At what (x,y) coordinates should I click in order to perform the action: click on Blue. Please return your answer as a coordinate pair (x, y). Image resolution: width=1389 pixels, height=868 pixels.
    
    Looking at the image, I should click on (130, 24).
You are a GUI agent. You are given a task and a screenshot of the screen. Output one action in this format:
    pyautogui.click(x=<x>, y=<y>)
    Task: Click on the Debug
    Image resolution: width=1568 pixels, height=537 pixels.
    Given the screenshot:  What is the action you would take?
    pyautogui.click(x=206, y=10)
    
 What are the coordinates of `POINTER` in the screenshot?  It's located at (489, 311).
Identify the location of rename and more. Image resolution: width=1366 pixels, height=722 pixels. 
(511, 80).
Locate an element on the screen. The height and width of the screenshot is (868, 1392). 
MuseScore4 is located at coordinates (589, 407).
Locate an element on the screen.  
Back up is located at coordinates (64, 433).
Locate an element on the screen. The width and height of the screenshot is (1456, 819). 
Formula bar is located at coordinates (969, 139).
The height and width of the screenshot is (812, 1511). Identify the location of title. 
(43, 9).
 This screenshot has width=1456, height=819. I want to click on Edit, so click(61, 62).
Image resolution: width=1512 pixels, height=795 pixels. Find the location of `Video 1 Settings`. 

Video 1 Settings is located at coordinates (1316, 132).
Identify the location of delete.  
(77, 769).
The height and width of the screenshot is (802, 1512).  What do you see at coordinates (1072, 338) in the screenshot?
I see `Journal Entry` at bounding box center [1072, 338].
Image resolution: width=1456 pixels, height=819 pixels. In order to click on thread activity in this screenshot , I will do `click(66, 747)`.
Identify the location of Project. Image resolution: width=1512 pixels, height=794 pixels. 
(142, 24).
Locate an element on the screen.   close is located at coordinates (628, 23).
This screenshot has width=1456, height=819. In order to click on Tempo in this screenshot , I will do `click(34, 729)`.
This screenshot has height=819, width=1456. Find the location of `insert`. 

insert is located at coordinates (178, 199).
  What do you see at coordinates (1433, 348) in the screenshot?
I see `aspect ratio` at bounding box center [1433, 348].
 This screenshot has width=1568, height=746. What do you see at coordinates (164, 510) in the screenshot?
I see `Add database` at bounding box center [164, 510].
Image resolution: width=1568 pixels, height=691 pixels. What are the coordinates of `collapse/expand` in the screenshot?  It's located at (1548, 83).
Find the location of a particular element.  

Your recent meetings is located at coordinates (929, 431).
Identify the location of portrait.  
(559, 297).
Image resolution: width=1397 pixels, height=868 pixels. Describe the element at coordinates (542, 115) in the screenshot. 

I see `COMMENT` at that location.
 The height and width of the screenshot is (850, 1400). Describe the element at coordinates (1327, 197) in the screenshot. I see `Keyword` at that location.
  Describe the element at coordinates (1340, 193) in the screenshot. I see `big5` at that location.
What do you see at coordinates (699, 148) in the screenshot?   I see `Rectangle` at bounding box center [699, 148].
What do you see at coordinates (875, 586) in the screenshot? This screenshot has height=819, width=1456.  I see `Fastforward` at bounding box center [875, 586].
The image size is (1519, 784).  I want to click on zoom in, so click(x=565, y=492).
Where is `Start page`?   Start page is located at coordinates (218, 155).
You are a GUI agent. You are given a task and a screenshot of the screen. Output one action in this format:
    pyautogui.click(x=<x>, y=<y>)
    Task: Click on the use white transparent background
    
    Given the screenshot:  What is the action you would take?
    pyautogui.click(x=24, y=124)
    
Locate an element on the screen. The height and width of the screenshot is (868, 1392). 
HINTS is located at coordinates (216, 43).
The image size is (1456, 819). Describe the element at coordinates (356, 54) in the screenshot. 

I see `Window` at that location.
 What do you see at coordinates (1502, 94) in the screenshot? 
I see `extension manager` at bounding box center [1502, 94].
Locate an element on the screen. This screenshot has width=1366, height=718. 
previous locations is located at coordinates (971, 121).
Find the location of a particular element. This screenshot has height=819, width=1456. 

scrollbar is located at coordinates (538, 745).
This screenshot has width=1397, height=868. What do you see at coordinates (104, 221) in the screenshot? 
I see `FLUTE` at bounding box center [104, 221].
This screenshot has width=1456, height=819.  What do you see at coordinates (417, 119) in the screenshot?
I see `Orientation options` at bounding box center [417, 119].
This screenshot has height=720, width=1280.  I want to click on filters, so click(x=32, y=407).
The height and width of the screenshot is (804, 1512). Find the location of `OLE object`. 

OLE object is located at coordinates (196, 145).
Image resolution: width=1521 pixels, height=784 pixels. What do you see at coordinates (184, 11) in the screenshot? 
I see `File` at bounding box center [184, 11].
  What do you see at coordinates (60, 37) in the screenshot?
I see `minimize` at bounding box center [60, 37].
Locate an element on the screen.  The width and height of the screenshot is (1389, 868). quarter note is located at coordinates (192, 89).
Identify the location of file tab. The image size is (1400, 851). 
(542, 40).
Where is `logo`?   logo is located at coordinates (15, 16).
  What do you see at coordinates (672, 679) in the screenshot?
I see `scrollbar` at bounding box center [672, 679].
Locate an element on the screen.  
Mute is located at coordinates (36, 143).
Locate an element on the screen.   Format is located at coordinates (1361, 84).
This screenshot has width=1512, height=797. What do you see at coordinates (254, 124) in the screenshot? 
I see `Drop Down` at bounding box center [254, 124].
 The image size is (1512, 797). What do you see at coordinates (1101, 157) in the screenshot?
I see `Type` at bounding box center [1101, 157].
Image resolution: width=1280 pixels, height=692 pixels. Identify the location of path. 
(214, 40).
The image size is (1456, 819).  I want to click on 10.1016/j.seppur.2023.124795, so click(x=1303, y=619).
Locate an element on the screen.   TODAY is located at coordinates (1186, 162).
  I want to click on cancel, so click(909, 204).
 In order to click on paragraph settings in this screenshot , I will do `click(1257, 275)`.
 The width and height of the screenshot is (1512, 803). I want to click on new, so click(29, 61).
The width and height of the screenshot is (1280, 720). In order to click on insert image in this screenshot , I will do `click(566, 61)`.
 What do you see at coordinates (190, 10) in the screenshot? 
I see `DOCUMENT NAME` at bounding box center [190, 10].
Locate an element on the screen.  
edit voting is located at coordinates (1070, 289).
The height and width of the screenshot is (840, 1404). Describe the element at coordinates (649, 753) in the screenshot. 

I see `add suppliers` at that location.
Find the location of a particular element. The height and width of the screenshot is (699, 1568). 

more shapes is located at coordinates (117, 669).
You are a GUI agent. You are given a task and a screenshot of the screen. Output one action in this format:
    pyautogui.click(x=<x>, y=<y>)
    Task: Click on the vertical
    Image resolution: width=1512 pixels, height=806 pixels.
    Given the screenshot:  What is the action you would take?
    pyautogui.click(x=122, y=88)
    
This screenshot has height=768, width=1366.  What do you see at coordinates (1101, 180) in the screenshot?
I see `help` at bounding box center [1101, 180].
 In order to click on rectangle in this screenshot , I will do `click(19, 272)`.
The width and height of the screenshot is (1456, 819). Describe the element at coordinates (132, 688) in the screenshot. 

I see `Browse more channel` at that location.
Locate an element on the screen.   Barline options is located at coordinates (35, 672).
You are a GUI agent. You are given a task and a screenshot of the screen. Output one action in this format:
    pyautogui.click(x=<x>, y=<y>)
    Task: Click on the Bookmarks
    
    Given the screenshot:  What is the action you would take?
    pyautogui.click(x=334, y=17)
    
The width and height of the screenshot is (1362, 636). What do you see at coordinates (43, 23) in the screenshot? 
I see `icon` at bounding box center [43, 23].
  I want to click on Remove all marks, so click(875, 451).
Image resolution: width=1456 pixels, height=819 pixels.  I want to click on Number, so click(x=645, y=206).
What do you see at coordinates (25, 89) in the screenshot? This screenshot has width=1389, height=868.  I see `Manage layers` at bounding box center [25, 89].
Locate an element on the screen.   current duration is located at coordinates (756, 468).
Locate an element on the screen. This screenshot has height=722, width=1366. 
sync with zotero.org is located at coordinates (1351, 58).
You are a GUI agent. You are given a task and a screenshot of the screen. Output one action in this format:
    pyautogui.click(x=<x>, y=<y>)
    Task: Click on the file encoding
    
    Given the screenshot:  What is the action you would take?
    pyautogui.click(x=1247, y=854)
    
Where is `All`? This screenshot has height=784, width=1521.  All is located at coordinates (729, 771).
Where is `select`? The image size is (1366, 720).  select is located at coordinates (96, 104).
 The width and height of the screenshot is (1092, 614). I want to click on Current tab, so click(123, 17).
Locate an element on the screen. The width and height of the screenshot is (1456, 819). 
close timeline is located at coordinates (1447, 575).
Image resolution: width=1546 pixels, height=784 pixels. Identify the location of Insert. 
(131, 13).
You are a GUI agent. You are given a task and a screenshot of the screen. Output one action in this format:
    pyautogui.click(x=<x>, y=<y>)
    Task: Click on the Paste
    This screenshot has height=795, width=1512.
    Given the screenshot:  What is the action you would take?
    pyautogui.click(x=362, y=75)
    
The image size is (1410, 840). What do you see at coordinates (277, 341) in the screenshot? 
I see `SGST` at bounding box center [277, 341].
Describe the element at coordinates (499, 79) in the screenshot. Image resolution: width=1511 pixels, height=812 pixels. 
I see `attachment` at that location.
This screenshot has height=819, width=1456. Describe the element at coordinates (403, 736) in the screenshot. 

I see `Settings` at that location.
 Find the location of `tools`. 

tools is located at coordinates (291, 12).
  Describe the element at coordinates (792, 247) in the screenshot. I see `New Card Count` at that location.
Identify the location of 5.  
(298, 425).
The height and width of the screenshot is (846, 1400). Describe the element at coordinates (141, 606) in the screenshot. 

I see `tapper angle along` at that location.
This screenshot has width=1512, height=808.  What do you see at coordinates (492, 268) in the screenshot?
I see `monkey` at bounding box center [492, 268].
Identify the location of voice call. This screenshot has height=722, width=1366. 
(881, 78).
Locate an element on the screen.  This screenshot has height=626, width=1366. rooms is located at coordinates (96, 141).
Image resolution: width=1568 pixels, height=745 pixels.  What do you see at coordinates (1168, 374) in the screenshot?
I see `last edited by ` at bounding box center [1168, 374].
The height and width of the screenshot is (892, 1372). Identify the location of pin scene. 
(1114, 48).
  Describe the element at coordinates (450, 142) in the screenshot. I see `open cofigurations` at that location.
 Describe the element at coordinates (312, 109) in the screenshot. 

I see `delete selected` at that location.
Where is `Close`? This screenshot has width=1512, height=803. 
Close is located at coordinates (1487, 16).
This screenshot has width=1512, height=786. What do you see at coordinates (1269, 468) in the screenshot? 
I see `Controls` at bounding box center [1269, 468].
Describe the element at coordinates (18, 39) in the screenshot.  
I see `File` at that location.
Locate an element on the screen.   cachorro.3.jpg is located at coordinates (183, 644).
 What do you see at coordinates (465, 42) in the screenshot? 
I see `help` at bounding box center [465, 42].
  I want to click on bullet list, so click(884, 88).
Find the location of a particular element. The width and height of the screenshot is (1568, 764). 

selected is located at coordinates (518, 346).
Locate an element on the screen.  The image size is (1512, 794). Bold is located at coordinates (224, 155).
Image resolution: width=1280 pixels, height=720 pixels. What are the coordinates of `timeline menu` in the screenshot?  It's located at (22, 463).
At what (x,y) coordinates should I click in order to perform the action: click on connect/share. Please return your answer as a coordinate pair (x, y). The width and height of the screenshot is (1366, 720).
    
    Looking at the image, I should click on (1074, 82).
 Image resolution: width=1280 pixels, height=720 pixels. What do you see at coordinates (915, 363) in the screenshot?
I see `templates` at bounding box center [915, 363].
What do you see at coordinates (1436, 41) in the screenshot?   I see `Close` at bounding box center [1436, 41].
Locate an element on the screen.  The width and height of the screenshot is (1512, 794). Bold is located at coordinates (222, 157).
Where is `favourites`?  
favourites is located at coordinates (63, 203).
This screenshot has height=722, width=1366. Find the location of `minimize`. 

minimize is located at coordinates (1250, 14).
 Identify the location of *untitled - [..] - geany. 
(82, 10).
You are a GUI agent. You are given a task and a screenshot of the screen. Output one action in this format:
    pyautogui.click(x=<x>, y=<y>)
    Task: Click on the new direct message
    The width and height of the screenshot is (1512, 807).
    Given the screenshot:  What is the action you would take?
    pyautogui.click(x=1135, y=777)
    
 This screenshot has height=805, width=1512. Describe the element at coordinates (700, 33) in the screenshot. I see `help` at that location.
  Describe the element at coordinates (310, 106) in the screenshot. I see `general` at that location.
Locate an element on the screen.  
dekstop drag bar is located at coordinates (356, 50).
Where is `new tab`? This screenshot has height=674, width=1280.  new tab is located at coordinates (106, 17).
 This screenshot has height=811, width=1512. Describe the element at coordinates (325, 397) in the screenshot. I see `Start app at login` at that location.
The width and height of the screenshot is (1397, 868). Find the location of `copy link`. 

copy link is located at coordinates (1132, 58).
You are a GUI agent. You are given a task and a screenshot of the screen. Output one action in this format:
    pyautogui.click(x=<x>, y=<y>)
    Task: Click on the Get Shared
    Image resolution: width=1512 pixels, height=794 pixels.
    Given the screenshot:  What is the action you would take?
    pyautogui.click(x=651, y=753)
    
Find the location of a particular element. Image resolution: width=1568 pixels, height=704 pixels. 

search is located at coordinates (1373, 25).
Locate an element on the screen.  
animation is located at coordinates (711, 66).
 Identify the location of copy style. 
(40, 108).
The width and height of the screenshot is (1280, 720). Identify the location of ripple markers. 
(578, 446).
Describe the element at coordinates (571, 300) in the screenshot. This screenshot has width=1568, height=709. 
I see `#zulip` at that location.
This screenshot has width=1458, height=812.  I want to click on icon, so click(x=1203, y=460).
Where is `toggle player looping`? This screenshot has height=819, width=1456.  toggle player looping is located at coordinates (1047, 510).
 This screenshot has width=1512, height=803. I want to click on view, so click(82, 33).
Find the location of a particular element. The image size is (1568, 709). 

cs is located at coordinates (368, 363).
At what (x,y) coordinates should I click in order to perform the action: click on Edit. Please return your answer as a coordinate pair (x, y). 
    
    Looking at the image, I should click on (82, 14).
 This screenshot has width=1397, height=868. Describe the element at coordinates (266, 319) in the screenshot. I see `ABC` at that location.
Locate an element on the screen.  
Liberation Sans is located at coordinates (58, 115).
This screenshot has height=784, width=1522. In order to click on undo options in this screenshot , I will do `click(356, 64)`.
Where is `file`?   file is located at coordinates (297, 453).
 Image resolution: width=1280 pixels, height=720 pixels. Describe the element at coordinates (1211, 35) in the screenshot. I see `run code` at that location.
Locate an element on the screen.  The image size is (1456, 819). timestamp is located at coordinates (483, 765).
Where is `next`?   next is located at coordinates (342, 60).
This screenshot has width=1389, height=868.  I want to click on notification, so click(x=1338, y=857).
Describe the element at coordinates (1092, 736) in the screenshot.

+-------+

• _Problem details_: Show every line of the listing above that contains the string "minimize".

• _Solution for this exercise_:
I see `minimize` at bounding box center [60, 37].
This screenshot has height=722, width=1366. Find the location of `minimize`. 
minimize is located at coordinates (1250, 14).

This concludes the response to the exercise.